__SUPPLIED RECORDS__.
◇ ◇ ◇ ◇ ◇ ◇ ◇
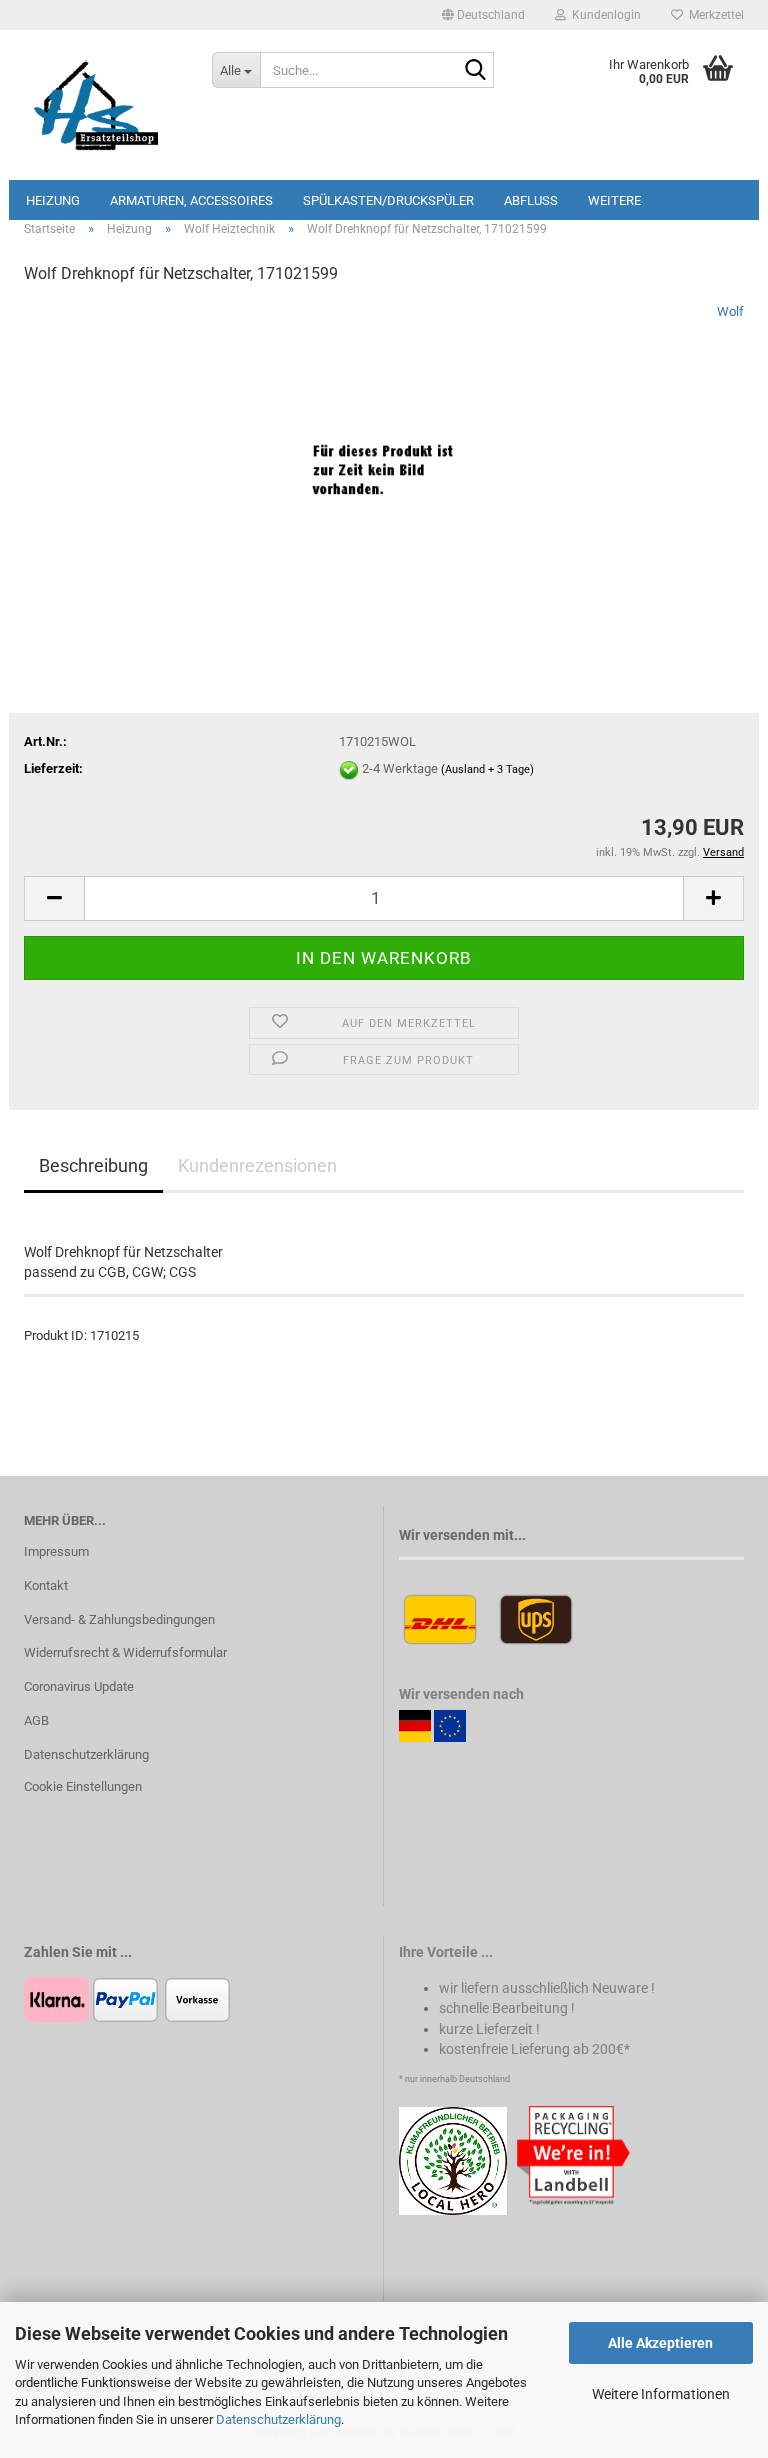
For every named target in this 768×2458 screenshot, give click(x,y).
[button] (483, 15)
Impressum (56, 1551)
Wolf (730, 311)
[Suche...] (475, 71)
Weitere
◇ ◇ ◇ ◇ ◇ ◇ ◇
__EXERCISE DIRECTIONS__.
Skip the pictures, then return the rest of the data exactly.

__SOLUTION BELOW__.
For every named target in this 768×2458 screenshot, give click(x,y).
[button] (483, 15)
Impressum (56, 1551)
Wolf (730, 311)
[Suche...] (475, 71)
Weitere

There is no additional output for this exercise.